[Opening SELECTED TEXT section]

House Judiciary Committee chair Jerrold Nadler has reached a deal with the Department of Justice over access to evidence collected by Special Counsel Robert Mueller’s team for the 2016 election investigation. According to Reuters, “Nadler said he will hold off on a threat to bring criminal contempt charges against Attorney General William Barr, as long as the Justice Department continues to provide materials sought by his committee.” Democrats in the House had planned to vote on moving forward a lawsuit accusing Attorney General Barr of criminal contempt over his refusal to turn over documents. It is not clear if that vote will go ahead now.

Meanwhile former Nixon-era White House Counsel John Dean is testifying to the House Judiciary Committee on Monday at a hearing titled, “Lessons from the Mueller Report: Presidential Obstruction and Other Crimes.” Mr. Dean testified in 1973 to Congress at a hearing that was instrumental ahead of President Richard Nixon’s resignation. In a series of tweets on Sunday night Trump attacked John Dean calling him a “sleazebag attorney.”

In news related to the Special Counsel probe, the New York Times on Monday reported that a lawyer for President Trump apparently tried to influence a major witness in the investigation. John M. Dowd was found to have left a voicemail message for Michael Flynn’s attorney. Flynn was Trump’s National Security Adviser and is now awaiting a sentencing hearing. According to the Times, “Mr. Dowd fished in his message for a heads-up if Mr. Flynn was telling investigators negative information about Mr. Trump — while also appearing to say that if Mr. Flynn was just cutting a deal without also flipping on the president, then he should know Mr. Trump still liked him.” Mueller’s team, citing attorney-client privilege declined to pursue the possibility of Trump engaging in witness tampering through Dowd.

[Closing SELECTED TEXT section]
[Opening DATA FOR REVIEW section]

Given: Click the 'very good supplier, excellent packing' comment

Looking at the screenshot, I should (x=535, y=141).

[Closing DATA FOR REVIEW section]
[Opening DATA FOR REVIEW section]

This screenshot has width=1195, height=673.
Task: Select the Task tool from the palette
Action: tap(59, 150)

[Closing DATA FOR REVIEW section]
[Opening DATA FOR REVIEW section]

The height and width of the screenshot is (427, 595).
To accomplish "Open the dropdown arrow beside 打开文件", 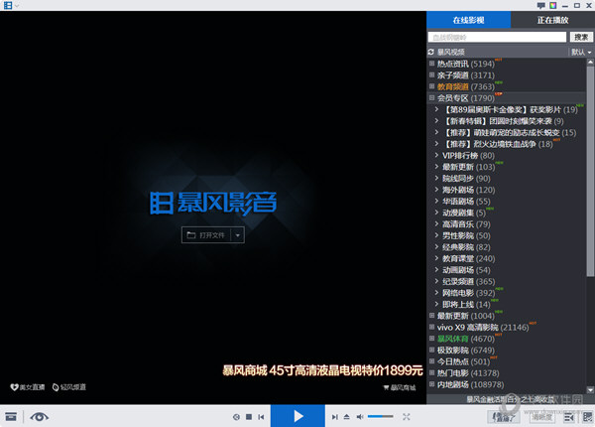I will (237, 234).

[Closing DATA FOR REVIEW section]

HOW TO COMPLETE THIS TASK
In the text about the Mueller investigation, what did Trump call John Dean in his Sunday night tweets?

SOLUTION FOR THIS PROBLEM
A "sleazebag attorney."